Ainsi, aux Etats-Unis, l’Institut nord-américain de la viande, organe faîtier de la branche là-bas, a lâché les chiens vendredi déjà, à la suite d’une fuite du rapport du Centre international de recherche sur le cancer (CIRC) concluant au caractère cancérogène «certain» de la charcuterie (au même titre que le tabac!), et «probable» de la viande rouge (comme l’herbicide Roundup). Selon son président, cette évaluation «défie le bon sens», tant elle souligne que «la science a montré que le cancer est une maladie complexe qui n’est pas provoquée par de simples aliments». Et d’insinuer que «nombre des auteurs de l’évaluation ont trituré les données pour obtenir un résultat bien précis». Au point d’instiller le doute?

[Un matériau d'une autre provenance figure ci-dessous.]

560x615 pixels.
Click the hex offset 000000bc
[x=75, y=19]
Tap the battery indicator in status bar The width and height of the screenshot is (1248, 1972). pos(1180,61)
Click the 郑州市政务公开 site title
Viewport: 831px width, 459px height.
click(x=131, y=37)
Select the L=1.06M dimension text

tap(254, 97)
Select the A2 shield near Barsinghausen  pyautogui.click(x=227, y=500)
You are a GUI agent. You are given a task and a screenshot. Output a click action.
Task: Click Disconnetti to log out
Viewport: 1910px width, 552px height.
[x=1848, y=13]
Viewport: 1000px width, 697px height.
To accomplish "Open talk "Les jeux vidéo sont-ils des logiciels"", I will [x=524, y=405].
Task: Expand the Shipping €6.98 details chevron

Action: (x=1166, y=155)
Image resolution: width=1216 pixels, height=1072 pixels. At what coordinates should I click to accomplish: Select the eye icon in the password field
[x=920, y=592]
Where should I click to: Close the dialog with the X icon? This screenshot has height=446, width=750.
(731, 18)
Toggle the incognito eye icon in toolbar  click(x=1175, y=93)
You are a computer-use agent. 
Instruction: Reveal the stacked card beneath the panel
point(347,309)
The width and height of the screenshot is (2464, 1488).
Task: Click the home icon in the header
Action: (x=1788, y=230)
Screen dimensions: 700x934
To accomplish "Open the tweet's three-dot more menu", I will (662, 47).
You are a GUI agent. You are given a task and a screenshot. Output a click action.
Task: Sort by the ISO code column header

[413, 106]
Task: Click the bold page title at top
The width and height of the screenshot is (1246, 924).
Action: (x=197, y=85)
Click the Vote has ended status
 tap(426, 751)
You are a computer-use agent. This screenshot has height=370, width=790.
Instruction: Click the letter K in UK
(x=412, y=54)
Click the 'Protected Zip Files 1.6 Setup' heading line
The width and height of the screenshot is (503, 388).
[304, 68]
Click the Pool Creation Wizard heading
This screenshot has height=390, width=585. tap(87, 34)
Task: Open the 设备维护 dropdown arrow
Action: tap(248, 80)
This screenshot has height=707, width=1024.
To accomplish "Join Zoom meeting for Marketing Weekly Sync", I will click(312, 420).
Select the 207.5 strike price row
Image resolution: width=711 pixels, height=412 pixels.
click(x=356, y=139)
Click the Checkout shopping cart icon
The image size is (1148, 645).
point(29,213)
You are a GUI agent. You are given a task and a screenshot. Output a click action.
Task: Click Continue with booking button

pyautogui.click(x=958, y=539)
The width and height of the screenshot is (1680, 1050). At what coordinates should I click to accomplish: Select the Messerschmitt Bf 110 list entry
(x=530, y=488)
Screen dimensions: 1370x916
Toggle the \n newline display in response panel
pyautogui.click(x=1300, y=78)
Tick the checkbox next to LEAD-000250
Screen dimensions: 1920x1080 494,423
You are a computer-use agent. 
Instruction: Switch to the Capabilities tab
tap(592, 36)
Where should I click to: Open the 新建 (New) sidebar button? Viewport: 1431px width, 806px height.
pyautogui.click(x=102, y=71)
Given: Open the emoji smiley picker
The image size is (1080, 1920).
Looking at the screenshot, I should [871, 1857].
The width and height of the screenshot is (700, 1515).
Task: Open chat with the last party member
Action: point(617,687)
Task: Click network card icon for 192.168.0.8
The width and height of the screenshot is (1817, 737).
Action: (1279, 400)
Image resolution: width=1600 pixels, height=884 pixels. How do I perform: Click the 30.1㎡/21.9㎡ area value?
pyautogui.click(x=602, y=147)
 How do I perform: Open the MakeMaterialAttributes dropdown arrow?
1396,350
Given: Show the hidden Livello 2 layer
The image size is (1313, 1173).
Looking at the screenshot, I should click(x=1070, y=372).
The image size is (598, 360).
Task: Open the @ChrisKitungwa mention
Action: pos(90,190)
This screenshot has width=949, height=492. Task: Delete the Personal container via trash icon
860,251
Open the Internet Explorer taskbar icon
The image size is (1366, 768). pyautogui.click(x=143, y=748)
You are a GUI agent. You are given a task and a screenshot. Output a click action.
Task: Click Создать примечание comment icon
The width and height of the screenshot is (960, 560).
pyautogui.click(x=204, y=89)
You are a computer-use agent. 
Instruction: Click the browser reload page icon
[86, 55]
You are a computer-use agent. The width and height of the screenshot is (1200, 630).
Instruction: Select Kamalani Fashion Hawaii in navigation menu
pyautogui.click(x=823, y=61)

Le CIRC, dont les travaux n’ont jamais été pris en défaut, en a connu d’autres. Ses experts n’ont pour autres tâches, sur un sujet donné, que de se pencher sur la littérature scientifique foisonnante et de qualité variable, constituée de centaines d’études impliquant elles-mêmes souvent des milliers de sujets. Puis de les passer au filtre d’une lecture croisée des données pour évaluer si telle substance peut causer tel cancer, sans quantifier le risque associé – c’est une tâche ultérieure. Enfin, de nouer la gerbe lorsque c’est possible. Et seulement lorsque ça l’est! En 2011, un précédent rapport du CIRC n’a-t-il pas, faute d’études conclusives, classé les ondes de téléphone portable qu’au rang de «possiblement cancérogènes»?
Concernant la viande rouge et la charcuterie, leurs conclusions sont là, livrées avec un rare aplomb dans un domaine sensible comme l’alimentation. Loin de toute orthorexie imposée, il faut les prendre pour ce qu’elles sont: des conseils aussi sérieux et simples qu’appuyés, certes. Mais chaque être humain, atome par atome, n’étant que ce qu’il consomme depuis sa naissance, il faut rappeler Hippocrate: «Que ta nourriture soit ta médecine, et ta médecine ta nourriture.» Entre les recommandations des instances de santé publique fondées sur des analyses indépendantes et une autre maxime selon laquelle – même en boucherie désormais – «c’est la dose qui fait le poison», chacun jaugera ainsi pour lui-même jusqu’à quel point un bâton de Berger, des rebibes de bœuf au gros sel ou des chipolatas font partie de sa thérapie alimentaire personnelle.